(Records contained in a dataset)
---------------
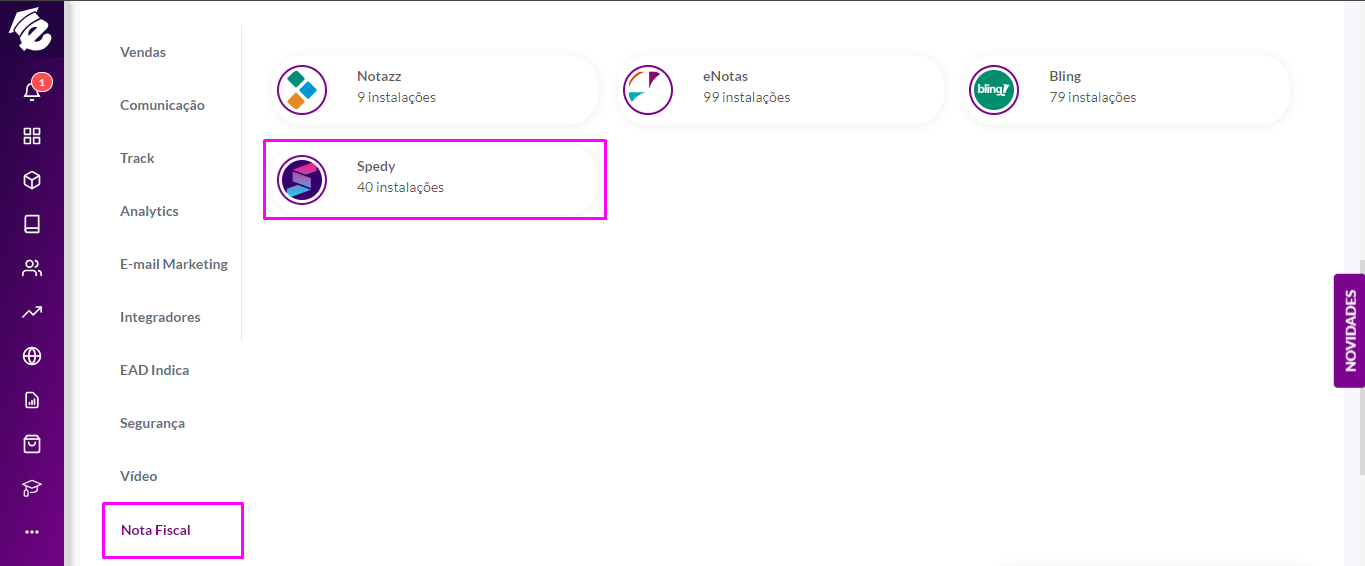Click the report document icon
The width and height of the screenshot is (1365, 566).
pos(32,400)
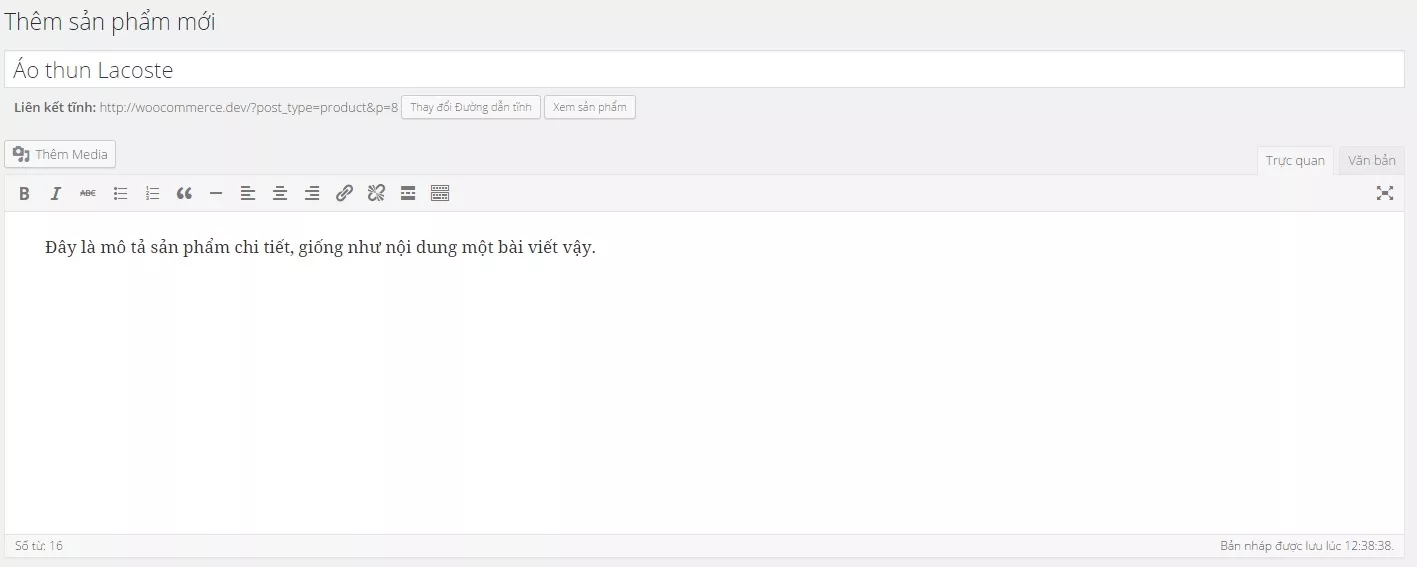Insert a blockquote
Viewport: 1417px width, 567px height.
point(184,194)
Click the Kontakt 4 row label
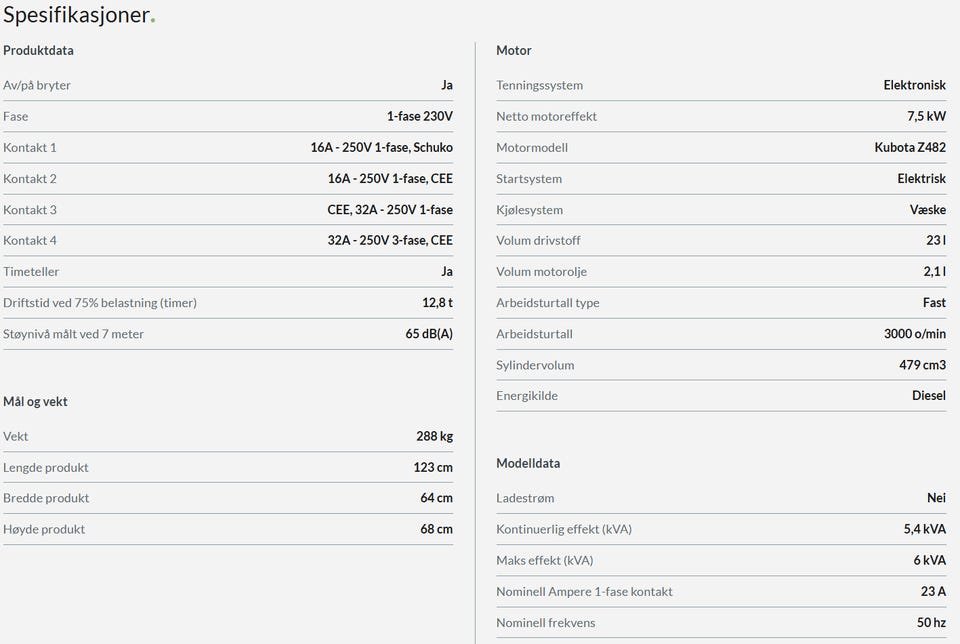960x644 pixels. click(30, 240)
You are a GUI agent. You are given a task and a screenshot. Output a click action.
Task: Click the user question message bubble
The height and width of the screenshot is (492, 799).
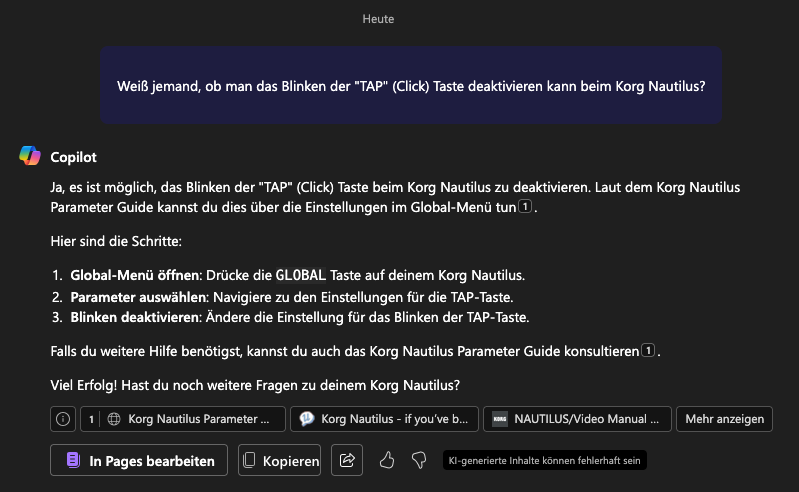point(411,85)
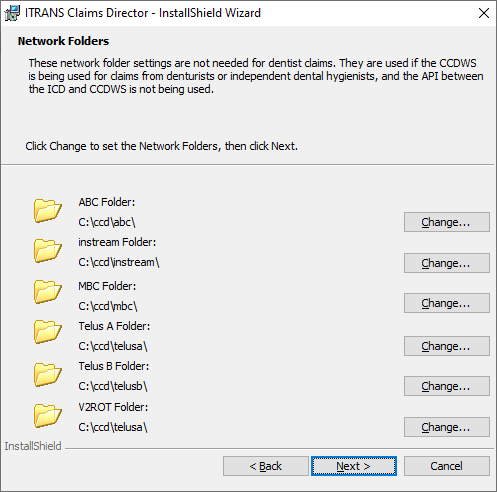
---------------
● EXERCISE INSTRUCTIONS
Only the lines from the one containing "The height and" through the last line of the entries belong in the answer, given again exactly. Images stay out.

● TASK RESULT
The height and width of the screenshot is (492, 799).
point(411,85)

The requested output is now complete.